- Directed by: Rudolf Meinert
- Written by: Emanuel Alfieri; Johannes Brandt;
- Based on: The White Roses of Ravensberg by Eufemia von Adlersfeld-Ballestrem
- Starring: Diana Karenne; Viola Garden; Jack Trevor; Walter Janssen;
- Cinematography: Nicolas Farkas
- Music by: Walter Winnig
- Production company: Omnia-Film
- Distributed by: Deutsch-Russische Film-Allianz
- Release date: 26 April 1929;
- Running time: 92 minutes
- Country: Germany
- Languages: Silent; German intertitles;

= The White Roses of Ravensberg (1929 film) =

1929 film directed by Rudolf Meinert

The White Roses of Ravensberg (German: Die weißen Rosen von Ravensberg) is a 1929 German silent drama film directed by Rudolf Meinert and starring Diana Karenne, Viola Garden and Jack Trevor.

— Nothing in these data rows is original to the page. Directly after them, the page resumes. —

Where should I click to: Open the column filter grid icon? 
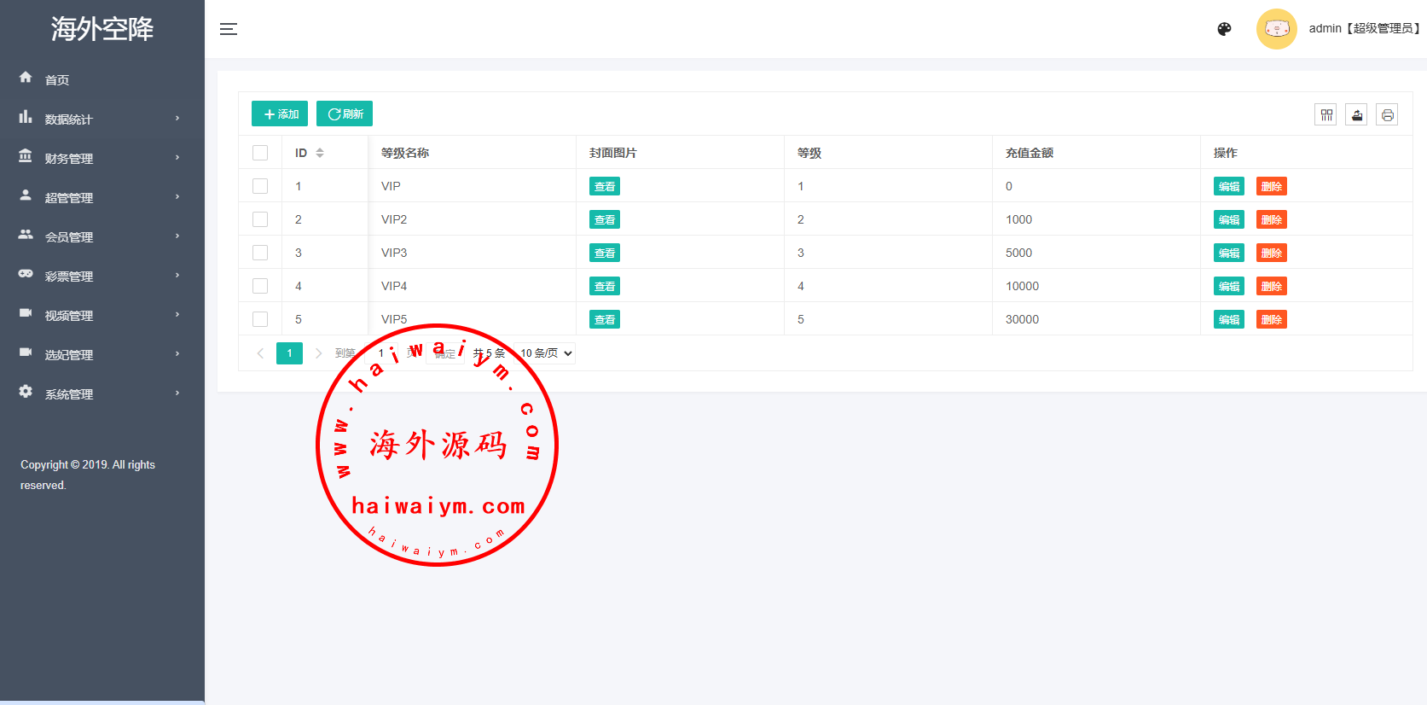(x=1325, y=114)
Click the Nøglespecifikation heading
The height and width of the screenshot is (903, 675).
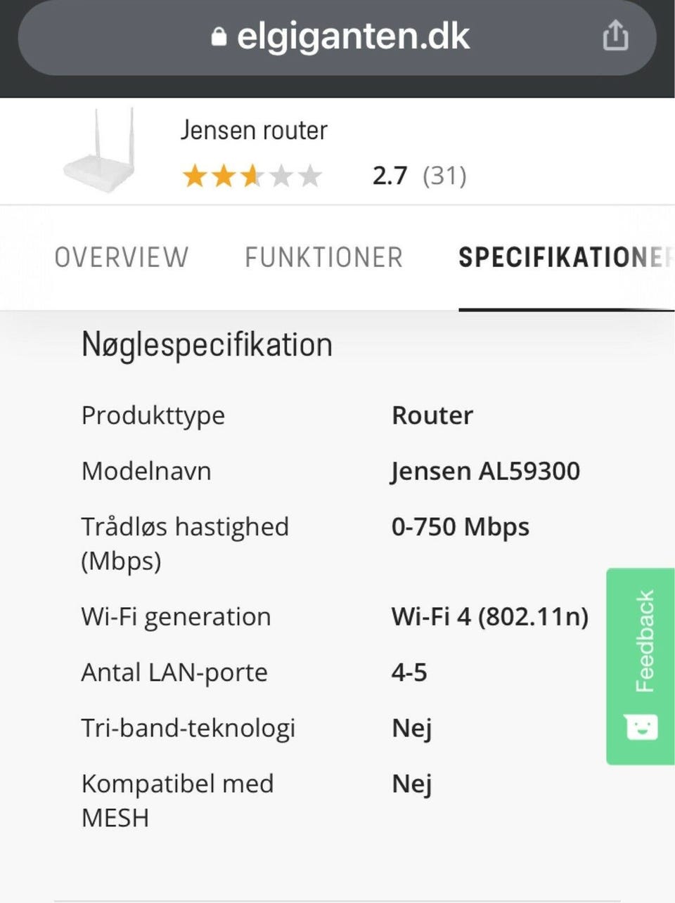[x=207, y=345]

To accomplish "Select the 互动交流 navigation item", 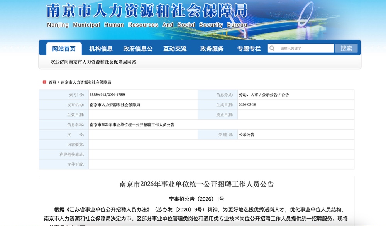I will coord(175,49).
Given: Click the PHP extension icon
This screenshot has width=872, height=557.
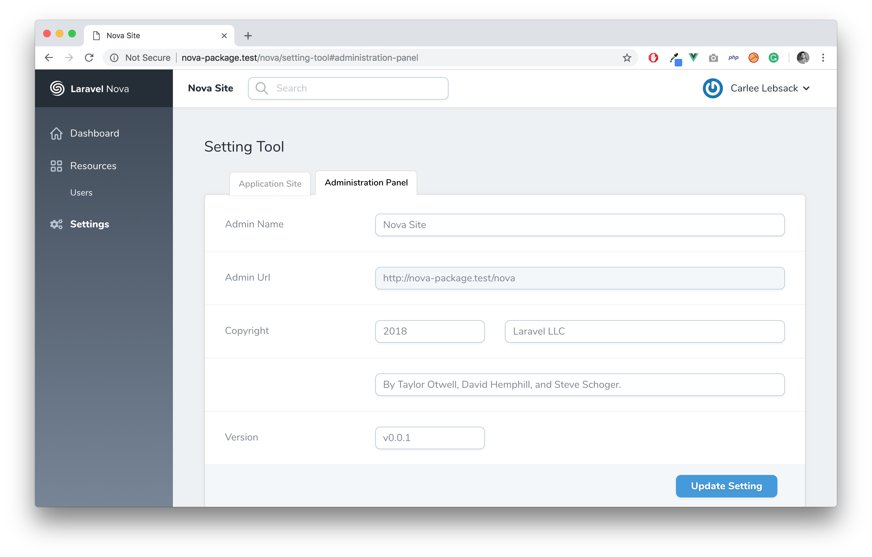Looking at the screenshot, I should tap(733, 58).
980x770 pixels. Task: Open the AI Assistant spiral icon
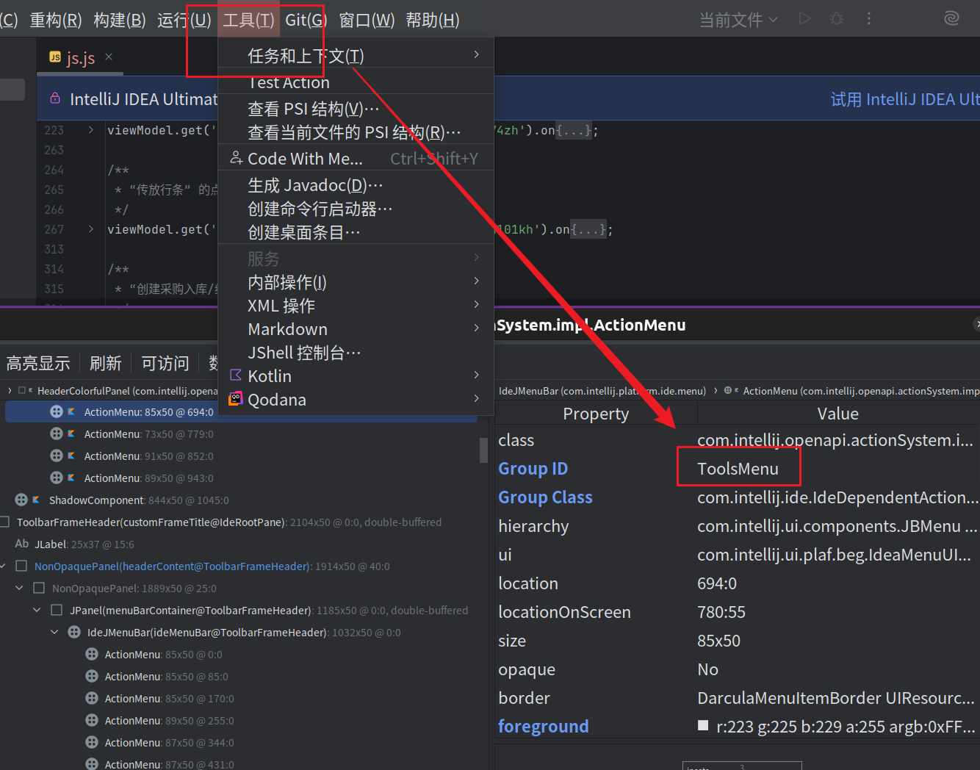951,19
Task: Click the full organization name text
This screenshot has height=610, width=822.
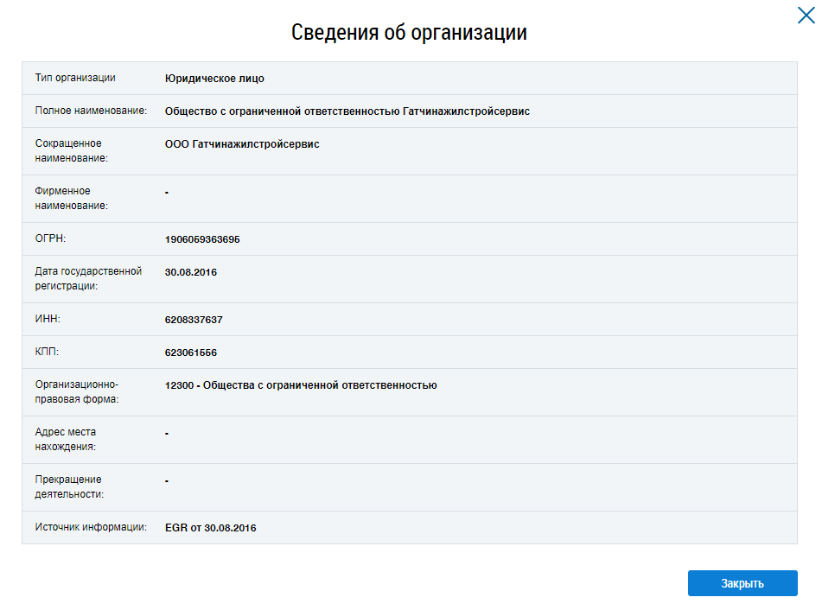Action: tap(347, 111)
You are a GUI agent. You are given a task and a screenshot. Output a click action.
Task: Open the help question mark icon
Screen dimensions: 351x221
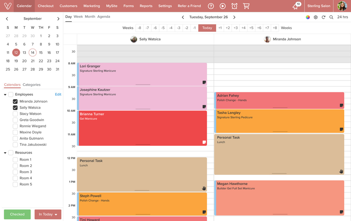click(211, 6)
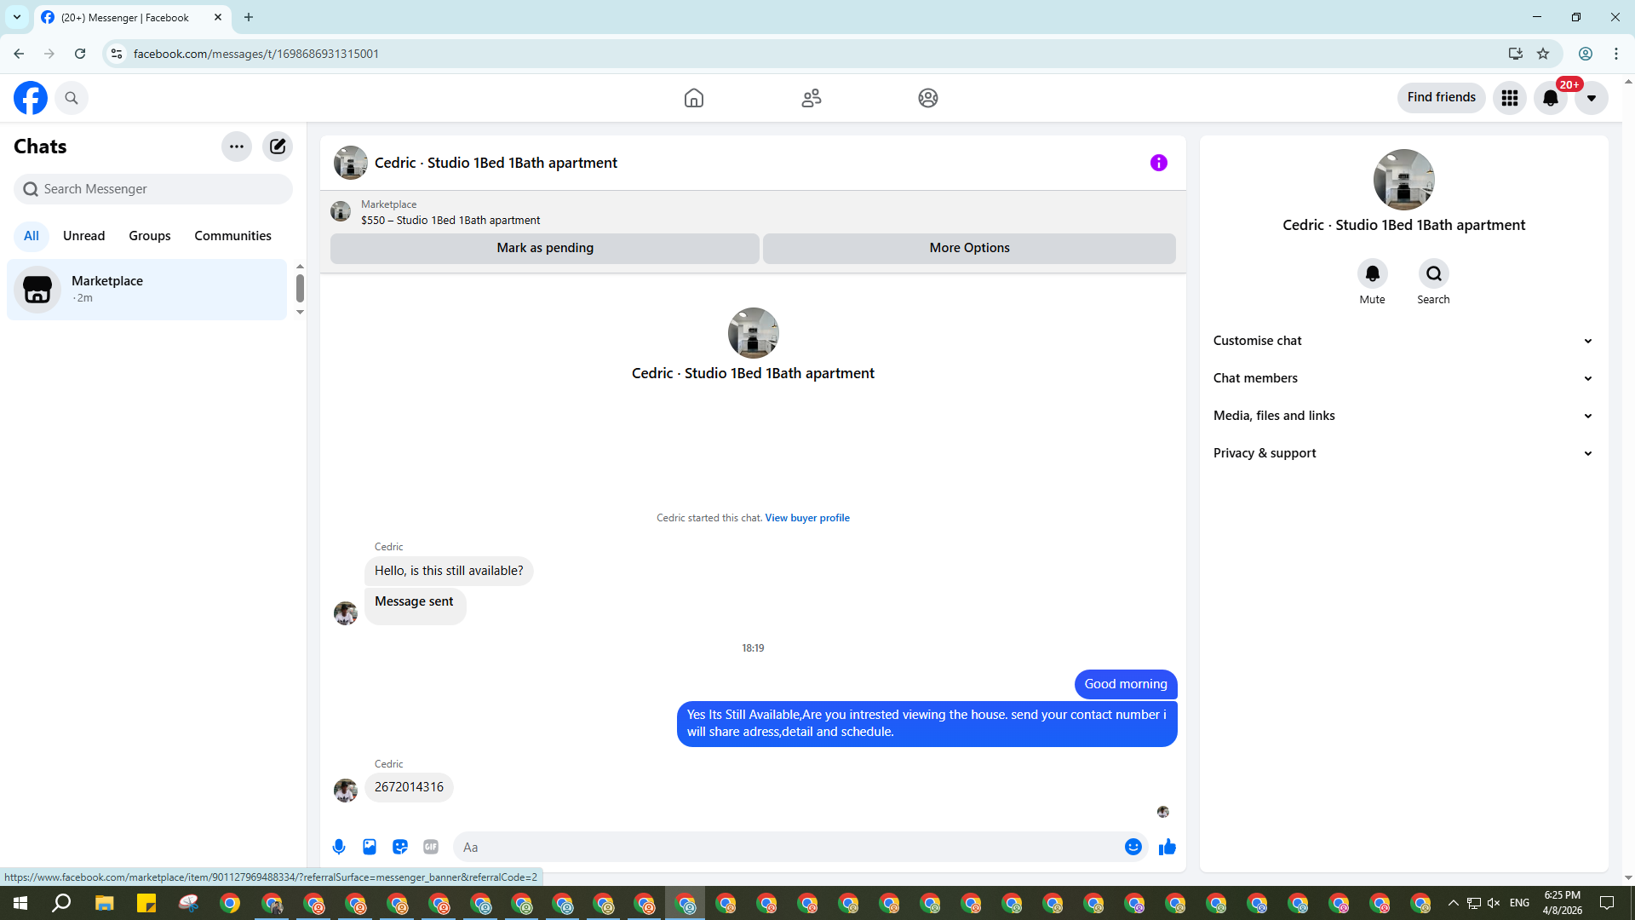Viewport: 1635px width, 920px height.
Task: Focus the Search Messenger field
Action: coord(153,189)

The film was shot at the Staaken Studios in Berlin. It was based on the 1887 novel The White Roses of Ravensberg by Eufemia von Adlersfeld-Ballestrem which had previously been made into a film in 1919.

==Cast==
- Diana Karenne as Maria von Ravensberg
- Viola Garden as Sigrid von Erlenstein
- Jack Trevor as Dr. Marcel Hochwald
- Walter Janssen as Graf von Erlenstein
- Dolly Davis as Iris von Ravensberg
- Luigi Serventi as von Kurla
- Willi Forst as Boris
- Emil Heyse as Jacob
- John Mylong as Andreas, der Gärtner

==Bibliography==
- Prawer, S.S. Between Two Worlds: The Jewish Presence in German and Austrian Film, 1910-1933. Berghahn Books, 2007.